**EXERCISE DIRECTIONS:**
Extract the full set of records that follows, word for word.

Stored items:
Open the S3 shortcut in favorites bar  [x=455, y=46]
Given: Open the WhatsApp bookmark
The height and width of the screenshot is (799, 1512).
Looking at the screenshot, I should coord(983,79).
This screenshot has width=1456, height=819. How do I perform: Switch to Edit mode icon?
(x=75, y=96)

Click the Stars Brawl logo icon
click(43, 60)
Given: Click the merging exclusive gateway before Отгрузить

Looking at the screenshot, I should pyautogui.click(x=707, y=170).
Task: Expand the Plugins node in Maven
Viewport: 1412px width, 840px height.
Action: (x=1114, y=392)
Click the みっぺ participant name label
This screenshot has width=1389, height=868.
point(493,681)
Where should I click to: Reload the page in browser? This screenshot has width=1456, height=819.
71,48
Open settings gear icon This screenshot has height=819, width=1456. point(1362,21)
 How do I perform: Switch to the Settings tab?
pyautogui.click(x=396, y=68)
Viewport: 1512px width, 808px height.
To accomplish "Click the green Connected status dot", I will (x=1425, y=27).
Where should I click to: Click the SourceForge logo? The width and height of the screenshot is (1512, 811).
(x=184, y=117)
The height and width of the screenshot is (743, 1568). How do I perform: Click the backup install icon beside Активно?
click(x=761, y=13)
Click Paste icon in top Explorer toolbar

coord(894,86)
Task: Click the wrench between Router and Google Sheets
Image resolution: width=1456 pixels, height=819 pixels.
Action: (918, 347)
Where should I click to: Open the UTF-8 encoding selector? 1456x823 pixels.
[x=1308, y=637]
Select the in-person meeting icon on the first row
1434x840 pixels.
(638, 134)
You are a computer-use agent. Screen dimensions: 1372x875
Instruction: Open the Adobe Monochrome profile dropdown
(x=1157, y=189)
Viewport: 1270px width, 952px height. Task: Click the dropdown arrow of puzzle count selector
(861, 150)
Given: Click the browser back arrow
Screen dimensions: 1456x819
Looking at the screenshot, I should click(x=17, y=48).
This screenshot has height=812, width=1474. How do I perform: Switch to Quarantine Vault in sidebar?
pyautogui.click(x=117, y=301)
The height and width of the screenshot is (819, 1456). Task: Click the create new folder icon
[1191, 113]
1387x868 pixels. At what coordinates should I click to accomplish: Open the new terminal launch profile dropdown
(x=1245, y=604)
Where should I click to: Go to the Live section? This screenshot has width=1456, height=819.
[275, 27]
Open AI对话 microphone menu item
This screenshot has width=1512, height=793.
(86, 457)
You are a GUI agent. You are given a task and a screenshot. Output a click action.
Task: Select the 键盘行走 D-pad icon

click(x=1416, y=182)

**EXERCISE OUTPUT:**
Open the S3 shortcut in favorites bar  [x=455, y=46]
Given: Open the WhatsApp bookmark
The height and width of the screenshot is (799, 1512).
Looking at the screenshot, I should coord(983,79).
This screenshot has width=1456, height=819. How do I perform: Switch to Edit mode icon?
(x=75, y=96)

Click the Stars Brawl logo icon
click(43, 60)
Given: Click the merging exclusive gateway before Отгрузить

Looking at the screenshot, I should pyautogui.click(x=707, y=170).
Task: Expand the Plugins node in Maven
Viewport: 1412px width, 840px height.
Action: (x=1114, y=392)
Click the みっぺ participant name label
This screenshot has width=1389, height=868.
point(493,681)
Where should I click to: Reload the page in browser? This screenshot has width=1456, height=819.
71,48
Open settings gear icon This screenshot has height=819, width=1456. point(1362,21)
 How do I perform: Switch to the Settings tab?
pyautogui.click(x=396, y=68)
Viewport: 1512px width, 808px height.
To accomplish "Click the green Connected status dot", I will (x=1425, y=27).
Where should I click to: Click the SourceForge logo? The width and height of the screenshot is (1512, 811).
(x=184, y=117)
The height and width of the screenshot is (743, 1568). How do I perform: Click the backup install icon beside Активно?
click(x=761, y=13)
Click Paste icon in top Explorer toolbar

coord(894,86)
Task: Click the wrench between Router and Google Sheets
Image resolution: width=1456 pixels, height=819 pixels.
Action: (918, 347)
Where should I click to: Open the UTF-8 encoding selector? 1456x823 pixels.
[x=1308, y=637]
Select the in-person meeting icon on the first row
1434x840 pixels.
(638, 134)
You are a computer-use agent. Screen dimensions: 1372x875
Instruction: Open the Adobe Monochrome profile dropdown
(x=1157, y=189)
Viewport: 1270px width, 952px height. Task: Click the dropdown arrow of puzzle count selector
(861, 150)
Given: Click the browser back arrow
Screen dimensions: 1456x819
Looking at the screenshot, I should click(x=17, y=48).
This screenshot has height=812, width=1474. How do I perform: Switch to Quarantine Vault in sidebar?
pyautogui.click(x=117, y=301)
The height and width of the screenshot is (819, 1456). Task: Click the create new folder icon
[1191, 113]
1387x868 pixels. At what coordinates should I click to accomplish: Open the new terminal launch profile dropdown
(x=1245, y=604)
Where should I click to: Go to the Live section? This screenshot has width=1456, height=819.
[275, 27]
Open AI对话 microphone menu item
This screenshot has width=1512, height=793.
(86, 457)
You are a GUI agent. You are given a task and a screenshot. Output a click action.
Task: Select the 键盘行走 D-pad icon

click(x=1416, y=182)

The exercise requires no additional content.